Useless = Your identity still concealed, Full Concealment still applying and movement needed* to prevent square pin-pointing?

(as Melee need movement to function)
* Although since they don't know if you moved or not, even if you don't, they have no good reason to think you are still in same square.
I guess that depends on one's definition of useless.

Well, it does somewhat neuter the "go invisible, cast summon monsters" tactic.

"Hey guys, he's right there, and he's still casting. I may not know what, but if it takes that long to cast, it is going to be really bad for us, so everyone attack!"

I already answered this a couple pages back.

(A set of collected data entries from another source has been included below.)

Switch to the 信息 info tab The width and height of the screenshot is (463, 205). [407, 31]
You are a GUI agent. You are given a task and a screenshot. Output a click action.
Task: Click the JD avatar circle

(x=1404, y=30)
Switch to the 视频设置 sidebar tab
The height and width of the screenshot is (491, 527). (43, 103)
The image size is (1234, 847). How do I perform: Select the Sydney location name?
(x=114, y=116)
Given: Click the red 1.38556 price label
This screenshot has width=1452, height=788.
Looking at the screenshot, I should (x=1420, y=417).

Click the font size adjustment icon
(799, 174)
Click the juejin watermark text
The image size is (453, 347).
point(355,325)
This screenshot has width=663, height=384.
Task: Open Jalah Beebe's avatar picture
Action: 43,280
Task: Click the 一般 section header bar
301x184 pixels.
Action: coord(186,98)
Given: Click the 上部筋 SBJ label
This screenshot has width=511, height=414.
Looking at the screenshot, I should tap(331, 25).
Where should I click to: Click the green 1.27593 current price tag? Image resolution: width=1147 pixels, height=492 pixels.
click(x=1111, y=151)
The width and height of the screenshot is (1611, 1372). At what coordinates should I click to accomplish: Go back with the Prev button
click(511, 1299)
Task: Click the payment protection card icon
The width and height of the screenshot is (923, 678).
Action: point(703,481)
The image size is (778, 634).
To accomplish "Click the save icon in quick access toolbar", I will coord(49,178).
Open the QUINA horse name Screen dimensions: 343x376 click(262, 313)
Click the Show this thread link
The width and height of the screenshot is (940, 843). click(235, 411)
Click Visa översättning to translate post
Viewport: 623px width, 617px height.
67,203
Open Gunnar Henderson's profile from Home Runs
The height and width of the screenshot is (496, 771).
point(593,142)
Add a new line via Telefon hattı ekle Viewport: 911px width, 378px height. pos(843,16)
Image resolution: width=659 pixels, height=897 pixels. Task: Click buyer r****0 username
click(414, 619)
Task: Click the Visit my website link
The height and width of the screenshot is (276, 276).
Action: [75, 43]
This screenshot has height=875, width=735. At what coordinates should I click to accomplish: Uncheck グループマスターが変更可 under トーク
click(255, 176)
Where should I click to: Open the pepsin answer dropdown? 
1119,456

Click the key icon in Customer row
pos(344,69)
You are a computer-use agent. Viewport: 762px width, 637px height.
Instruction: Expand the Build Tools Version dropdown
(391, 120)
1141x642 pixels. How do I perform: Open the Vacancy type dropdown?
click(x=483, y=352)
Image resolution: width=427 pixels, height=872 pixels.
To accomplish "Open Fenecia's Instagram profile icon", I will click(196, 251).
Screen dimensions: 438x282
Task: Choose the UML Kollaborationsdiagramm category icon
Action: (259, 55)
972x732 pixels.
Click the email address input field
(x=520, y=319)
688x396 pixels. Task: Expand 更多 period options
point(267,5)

Your point is valid - if it works this way, then summoning monsters while invisible is a broken tactic.

Except...

The invisibility spell explicitly states that it's a valid tactic that doesn't break invisibility. It would be a huge lack for foresight for the developers to say "Hey, do this, it works" when really what they meant to say was "Hey, DON'T do this, it won't break invisibility but it's still a useless and broken tactic that will get you killed."

So, the only sensible interpretation is that the magic of Invisibility also hides the effects that this FAQ is talking about.

No other interpretation makes sense, unless you think developers are sadistic and duplicitous and want players to fail. I don't, so I will stick with sensible interpretations.

LOL, what?

Summon monster already had "Components V, S, F/DF (a tiny bag and a small candle)", so you were speaking for 1 full round. Noticing the location of the invisible caster has always been easy. I don't see how "using magic is noticeable" change that.

On the other hand being invisible give you a 50% miss chance even if you location has been pinpointed. And pinpointing your location is still difficult.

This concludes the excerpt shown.